Higher satisfaction and function scores in restricted kinematic alignment versus mechanical alignment with medial pivot design total knee arthroplasty: A prospective randomised controlled trial

医学 骨关节炎 沃马克 牛津膝关节得分 冠状面 全膝关节置换术 物理疗法 关节置换术 随机对照试验 外科 替代医学 病理 放射科
作者
Max Ettinger,Lars-René Tuecking,Peter Savov,Henning Windhagen
出处
期刊:Knee Surgery, Sports Traumatology, Arthroscopy [Springer Nature]
卷期号:32 (5): 1275-1286
标识
DOI:10.1002/ksa.12143
摘要

Abstract Purpose Restricted kinematic alignment (rKA) in total knee arthroplasty (TKA) and medial pivot (MP) knee designs already showed superior outcomes in independent comparative studies. The objective of this study was to assess whether rKA with MP TKA provides better clinical and functional outcomes compared to mechanical alignment (MA) with MP TKA. Methods This is a randomised, parallel two group study involving a total of 98 patients with end‐stage knee osteoarthritis. Patients were randomly allocated to either rKA or MA TKA procedures conducted with a MP prothesis using patient‐specific instruments between 2017 and 2020. Final follow‐up was at 2 years postoperatively. Demographic data and clinical and functional scores (Oxford knee score, knee society score [KSS], Western Ontario and McMaster Universities Osteoarthritis Index [WOMAC], forgotten joint score [FJS]) were collected and compared preoperative, 1 year postoperative and 2 years postoperative.

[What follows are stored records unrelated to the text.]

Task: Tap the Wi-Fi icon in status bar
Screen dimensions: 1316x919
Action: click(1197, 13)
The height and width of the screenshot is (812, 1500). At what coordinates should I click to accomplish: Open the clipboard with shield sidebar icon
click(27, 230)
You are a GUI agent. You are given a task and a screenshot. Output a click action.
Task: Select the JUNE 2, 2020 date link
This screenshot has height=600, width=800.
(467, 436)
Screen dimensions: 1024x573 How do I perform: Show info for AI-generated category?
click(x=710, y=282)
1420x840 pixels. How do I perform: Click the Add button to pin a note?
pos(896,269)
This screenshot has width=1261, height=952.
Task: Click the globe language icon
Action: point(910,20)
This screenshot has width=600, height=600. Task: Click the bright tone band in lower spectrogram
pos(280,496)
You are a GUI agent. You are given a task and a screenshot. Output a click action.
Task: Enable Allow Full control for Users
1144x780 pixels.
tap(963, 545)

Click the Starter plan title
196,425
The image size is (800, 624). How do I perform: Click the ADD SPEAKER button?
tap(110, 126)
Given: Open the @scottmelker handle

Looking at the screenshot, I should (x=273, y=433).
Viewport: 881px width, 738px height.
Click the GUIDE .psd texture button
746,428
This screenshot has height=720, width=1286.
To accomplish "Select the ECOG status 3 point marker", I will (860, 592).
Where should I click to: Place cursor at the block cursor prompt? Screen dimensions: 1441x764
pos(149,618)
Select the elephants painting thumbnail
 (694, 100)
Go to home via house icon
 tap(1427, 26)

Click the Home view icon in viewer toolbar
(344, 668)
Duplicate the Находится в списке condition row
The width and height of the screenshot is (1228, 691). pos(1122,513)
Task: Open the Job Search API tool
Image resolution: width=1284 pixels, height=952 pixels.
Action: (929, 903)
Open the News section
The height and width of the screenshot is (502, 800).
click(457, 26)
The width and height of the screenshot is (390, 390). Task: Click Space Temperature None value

Coronal plane alignment of the knee and functional knee phenotype classification were recorded. Results A total of 47 patients (rKA) and 51 patients (MA) were included in final analysis. Superior joint awareness scores (FJS) were found at 1 year postoperative for rKA (62.2 vs. 52.4, p = 0.04). KSS subscores (expectation score, satisfaction score) improved with rKA with significant differences at both 1 and 2 years postoperatively. Major differences between rKA and MA were found in subgroup analysis of varus and neutral CPAK phenotypes. Both 1 year and 2 years postoperatively, FJS was significantly better in KA compared with MA in varus CPAK phenotypes (63.1 vs. 44.9, p = 0.03; 71.1 vs. 46.0, p = 0.005). Further clinical and functional scores showed improvement in the varus CPAK phenotypes with predominantly significant improvement in the expectation and satisfaction KSS subscores. No significant differences were found in the comparison of rKA and MA in neutral CPAK phenotypes. Conclusion The rKA of MP TKA design shows superior patient satisfaction and self‐reported function when compared to MA MP TKA. Furthermore, rKA MP TKA shows superior joint awareness at early postoperative stage. The most important clinical relevance of this study is the clear superiority of rKA in varus phenotypes. Level of Evidence Level II.